WORK INSTRUCTIONS => Provide only the number of lines in the following data that contain "Viewport".

━━ DATA

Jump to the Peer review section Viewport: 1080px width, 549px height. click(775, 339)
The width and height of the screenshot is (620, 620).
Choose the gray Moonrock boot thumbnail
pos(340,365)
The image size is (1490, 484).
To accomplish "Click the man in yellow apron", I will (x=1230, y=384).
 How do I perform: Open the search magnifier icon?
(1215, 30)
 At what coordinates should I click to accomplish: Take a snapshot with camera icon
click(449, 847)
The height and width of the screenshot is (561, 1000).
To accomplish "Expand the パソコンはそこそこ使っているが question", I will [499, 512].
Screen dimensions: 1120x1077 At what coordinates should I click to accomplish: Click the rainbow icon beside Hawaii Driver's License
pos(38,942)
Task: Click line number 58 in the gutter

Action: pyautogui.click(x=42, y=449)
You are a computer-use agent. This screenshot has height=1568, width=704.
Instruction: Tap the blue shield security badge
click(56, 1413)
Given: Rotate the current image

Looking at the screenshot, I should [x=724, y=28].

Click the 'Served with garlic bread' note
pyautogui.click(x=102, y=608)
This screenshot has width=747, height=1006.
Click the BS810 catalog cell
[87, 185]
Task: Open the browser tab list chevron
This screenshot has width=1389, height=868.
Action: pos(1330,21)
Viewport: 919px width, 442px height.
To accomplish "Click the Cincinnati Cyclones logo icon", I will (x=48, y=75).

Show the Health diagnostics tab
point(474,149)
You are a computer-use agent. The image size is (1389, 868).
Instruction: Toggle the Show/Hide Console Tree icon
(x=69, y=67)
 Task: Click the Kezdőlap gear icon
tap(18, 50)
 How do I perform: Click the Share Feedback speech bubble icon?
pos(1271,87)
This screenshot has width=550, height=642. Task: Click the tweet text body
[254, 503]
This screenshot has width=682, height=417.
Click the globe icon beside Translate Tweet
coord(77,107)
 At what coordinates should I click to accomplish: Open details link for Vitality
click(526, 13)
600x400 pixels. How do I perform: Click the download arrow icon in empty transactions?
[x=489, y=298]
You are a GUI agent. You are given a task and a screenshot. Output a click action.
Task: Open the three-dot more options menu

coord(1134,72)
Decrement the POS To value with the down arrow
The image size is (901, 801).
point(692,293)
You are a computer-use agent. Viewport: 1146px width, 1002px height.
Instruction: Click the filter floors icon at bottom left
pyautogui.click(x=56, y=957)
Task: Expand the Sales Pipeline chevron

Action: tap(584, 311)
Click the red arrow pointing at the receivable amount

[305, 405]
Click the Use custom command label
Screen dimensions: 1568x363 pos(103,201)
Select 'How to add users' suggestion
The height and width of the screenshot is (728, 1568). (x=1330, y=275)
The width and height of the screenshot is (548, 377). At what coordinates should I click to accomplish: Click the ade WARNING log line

━━━━

REPLY => 3